» About this task:
For each line below that holds the word "Part", make a copy.

+ + + + + + +

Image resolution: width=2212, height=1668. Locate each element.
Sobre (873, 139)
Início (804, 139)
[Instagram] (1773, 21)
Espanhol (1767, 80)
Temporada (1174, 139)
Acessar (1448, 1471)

+ + + + + + +

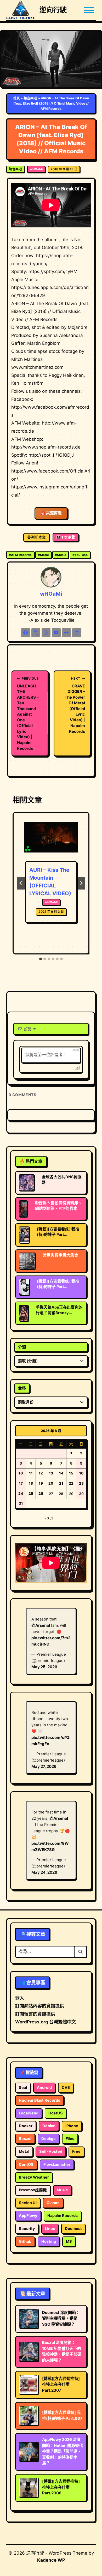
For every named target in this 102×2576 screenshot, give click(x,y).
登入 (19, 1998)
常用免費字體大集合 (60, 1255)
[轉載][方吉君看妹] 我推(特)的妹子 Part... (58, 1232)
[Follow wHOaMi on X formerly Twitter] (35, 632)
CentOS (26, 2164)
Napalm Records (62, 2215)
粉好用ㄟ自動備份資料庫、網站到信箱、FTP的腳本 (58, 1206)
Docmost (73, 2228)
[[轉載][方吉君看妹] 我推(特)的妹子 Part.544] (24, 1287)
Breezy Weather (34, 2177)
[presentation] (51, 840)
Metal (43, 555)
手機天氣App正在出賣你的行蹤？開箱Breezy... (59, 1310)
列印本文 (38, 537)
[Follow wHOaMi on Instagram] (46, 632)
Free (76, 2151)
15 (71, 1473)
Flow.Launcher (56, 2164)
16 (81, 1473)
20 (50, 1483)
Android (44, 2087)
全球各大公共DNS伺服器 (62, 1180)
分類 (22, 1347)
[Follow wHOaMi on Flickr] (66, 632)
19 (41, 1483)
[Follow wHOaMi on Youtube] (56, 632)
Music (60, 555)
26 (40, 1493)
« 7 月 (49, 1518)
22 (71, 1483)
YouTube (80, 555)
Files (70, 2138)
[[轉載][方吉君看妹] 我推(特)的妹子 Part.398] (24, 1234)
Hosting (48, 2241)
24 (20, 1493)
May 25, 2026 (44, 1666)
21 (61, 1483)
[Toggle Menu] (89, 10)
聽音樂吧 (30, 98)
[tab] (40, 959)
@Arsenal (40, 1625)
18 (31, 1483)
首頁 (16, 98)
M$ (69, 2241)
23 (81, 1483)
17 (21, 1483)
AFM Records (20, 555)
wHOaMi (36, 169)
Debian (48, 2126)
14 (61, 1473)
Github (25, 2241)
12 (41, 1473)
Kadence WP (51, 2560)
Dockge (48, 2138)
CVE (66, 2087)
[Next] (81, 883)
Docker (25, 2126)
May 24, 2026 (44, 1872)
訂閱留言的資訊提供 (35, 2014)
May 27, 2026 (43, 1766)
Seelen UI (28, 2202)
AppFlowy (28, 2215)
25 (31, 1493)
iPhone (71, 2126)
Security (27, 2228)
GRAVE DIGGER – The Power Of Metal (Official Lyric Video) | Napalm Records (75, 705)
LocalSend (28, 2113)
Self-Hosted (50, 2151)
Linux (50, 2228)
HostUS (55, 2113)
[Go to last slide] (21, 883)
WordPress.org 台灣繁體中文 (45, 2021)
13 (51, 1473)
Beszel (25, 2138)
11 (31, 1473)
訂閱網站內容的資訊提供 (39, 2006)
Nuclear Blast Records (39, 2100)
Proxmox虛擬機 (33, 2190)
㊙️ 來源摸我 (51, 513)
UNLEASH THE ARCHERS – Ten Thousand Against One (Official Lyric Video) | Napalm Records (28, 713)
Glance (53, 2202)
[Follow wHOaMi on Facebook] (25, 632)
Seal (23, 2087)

+ + + + + + +

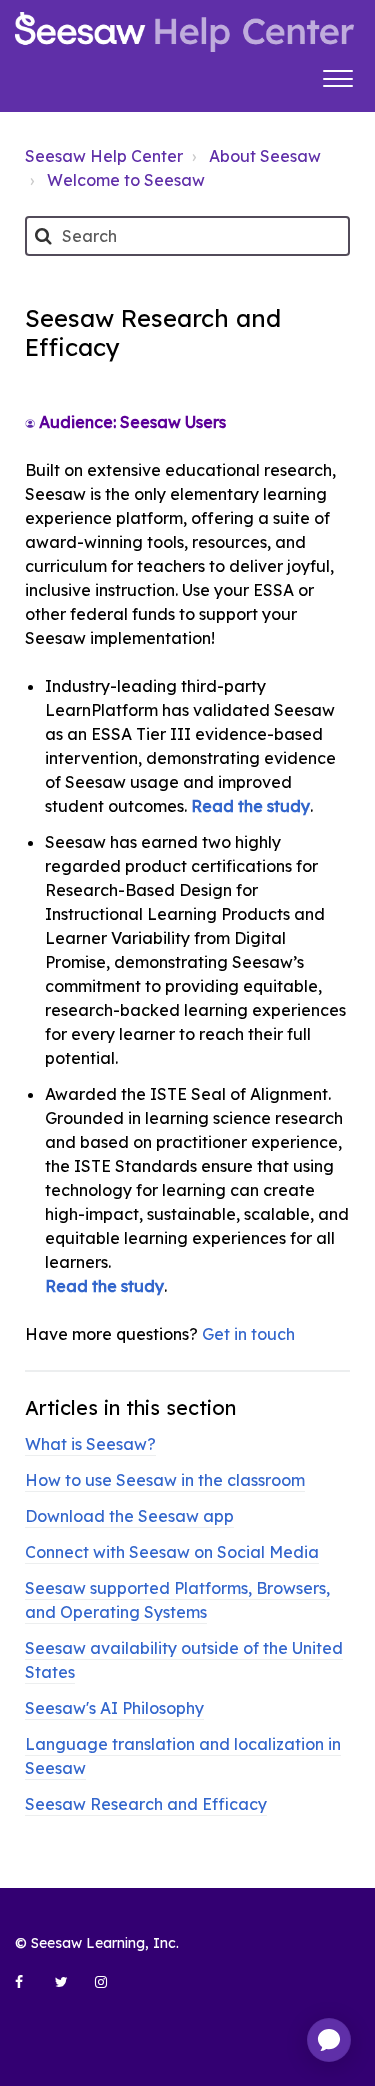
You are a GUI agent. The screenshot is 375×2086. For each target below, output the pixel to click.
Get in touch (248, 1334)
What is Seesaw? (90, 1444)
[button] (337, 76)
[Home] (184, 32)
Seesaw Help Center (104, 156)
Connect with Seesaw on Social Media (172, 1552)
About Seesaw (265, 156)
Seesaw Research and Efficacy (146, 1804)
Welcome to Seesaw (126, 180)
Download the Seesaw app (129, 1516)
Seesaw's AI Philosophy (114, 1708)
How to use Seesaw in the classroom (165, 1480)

+ + + + + + +

» Exercise output:
[轉載][方吉君看妹] 我推(特)的妹子 Part... (58, 1232)
[[轉載][方吉君看妹] 我推(特)的妹子 Part.544] (24, 1287)
[[轉載][方吉君看妹] 我推(特)的妹子 Part.398] (24, 1234)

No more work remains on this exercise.